As I mentioned last time, this November letter breaks a long gap, the previous letter being dated August. It is clear that the letters between them had continued, but what happened to them is unknown. Bishop begins this one with a declaration, “I’m not sure who owes whom a letter now.” This bespeaks of a steady exchange, not a three month silence, because Bishop also thought that their last epistles “crossed.”

Without any more preliminaries, Bishop launched right into her exotic account, one I’m sure she knew would make Grace laugh.

She started with a brief weather report: “a quick rain and hail storm with the sun shining at the same time.” One result: “everything looks dazzling.” Another result: “the lizards have started to come out again.”

It is her account of the lizards’ activities that relate directly to what she was writing at the time. “Watching the lizards’ love-making is one of our quiet sports here!” She tells Grace about the ritual: “the male chases the female, bobbing his head up and down and puffing his throat in and out like a balloon.” One wonders if Grace could imagine this courting display (the only place she might have seen it was on the pages of a National Geographic). Bishop observed that the males were “much larger and uglier” than the females. In this chase, Bishop notes, “the female runs ahead and if she’s feeling friendly she raises her tail up over her back like a wire — it is bright red, almost neon-red, underneath.” All this chasing was often for naught, as Bishop reported: “He hardly ever seems to catch up with her.”

These shenanigans were not always confined to outside. Bishop informed her aunt that “sometimes the cat will pursue a huge one right through the living-room.” Imagining that might be even harder!

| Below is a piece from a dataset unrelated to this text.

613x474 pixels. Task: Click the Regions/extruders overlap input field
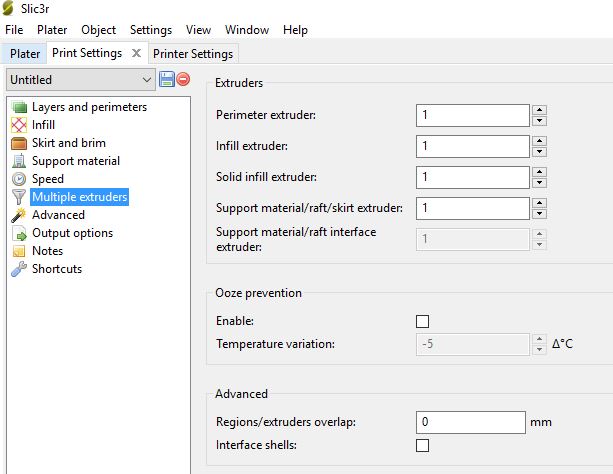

This pursuit “usually” happened “when we have squeamish lady guests, who shriek.” The main instigator of this race was Bishop’s cat Tobias, whom, she thought, probably did “it on purpose, really.”

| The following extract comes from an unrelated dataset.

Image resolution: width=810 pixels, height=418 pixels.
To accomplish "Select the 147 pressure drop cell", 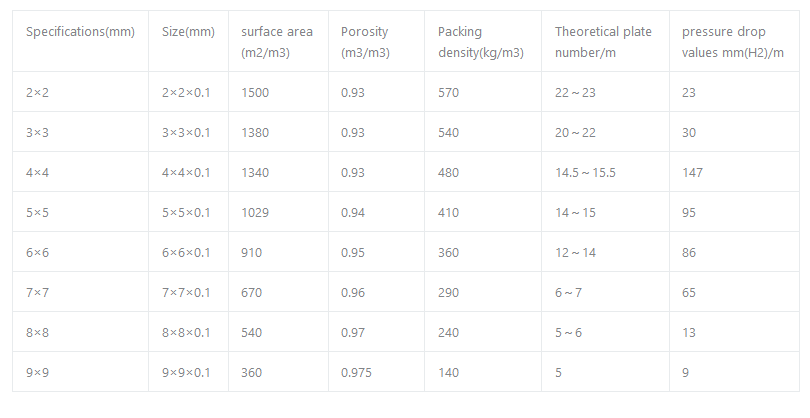I will pyautogui.click(x=692, y=172).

When you Google lizards and Brazil, you get hundreds of possibilities and thousands of images. Even when I narrowed it to mating rituals, I could find nothing to match Bishop’s description. I asked Carmen Oliveira, the author of Flores Rares e Banalíssimas, if she had any idea which lizard Bishop described. She sent me the photo below and told me that in Portuguese, lizard is legarto. Even if it is not exactly correct, it is a nice lizard that looks like it has attitude!